■ Task objective
Your answer should consist of the lines in the following data that contain "will".

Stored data

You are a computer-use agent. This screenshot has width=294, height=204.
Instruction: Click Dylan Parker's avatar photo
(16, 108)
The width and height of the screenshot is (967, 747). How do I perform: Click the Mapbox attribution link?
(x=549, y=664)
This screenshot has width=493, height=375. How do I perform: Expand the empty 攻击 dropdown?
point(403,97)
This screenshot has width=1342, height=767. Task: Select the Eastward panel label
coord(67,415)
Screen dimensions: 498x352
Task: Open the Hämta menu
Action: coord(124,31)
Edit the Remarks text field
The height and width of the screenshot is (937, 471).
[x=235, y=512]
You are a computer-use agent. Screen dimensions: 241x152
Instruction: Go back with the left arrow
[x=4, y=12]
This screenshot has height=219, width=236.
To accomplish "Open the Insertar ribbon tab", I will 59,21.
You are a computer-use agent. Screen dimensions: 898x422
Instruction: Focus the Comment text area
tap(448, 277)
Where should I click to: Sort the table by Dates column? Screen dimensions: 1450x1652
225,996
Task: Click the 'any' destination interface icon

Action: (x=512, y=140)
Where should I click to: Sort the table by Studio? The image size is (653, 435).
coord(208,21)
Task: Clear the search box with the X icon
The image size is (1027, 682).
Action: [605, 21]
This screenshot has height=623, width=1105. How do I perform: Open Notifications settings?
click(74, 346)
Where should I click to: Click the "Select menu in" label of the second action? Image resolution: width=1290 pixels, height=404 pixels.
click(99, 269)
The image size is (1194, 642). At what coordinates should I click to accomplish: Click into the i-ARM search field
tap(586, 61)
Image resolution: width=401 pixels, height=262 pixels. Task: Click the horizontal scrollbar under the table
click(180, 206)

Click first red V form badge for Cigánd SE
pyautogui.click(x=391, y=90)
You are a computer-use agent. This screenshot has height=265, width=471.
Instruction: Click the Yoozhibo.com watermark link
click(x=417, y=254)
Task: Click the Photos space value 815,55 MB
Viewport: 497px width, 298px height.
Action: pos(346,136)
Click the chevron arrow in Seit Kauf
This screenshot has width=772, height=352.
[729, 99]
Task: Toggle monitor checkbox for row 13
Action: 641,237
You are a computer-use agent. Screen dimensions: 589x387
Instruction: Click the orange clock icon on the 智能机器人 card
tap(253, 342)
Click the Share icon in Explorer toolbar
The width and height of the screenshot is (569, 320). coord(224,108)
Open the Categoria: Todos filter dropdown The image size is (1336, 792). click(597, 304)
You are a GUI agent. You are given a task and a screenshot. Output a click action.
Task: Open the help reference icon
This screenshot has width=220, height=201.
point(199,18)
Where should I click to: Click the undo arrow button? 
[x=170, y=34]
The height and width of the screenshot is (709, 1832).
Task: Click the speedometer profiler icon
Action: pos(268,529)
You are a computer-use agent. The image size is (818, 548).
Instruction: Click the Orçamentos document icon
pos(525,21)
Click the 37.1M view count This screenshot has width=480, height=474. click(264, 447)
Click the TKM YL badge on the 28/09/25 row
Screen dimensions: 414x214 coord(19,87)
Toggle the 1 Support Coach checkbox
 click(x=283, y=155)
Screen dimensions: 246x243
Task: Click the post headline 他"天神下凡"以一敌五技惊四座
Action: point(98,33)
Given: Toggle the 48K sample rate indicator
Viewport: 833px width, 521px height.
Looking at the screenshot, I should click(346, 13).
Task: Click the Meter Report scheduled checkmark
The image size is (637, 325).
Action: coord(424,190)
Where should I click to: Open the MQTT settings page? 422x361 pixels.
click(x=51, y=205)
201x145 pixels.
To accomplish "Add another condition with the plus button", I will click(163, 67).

■ Response
To accomplish "Open the Insertar ribbon tab", I will 59,21.
To accomplish "Add another condition with the plus button", I will click(163, 67).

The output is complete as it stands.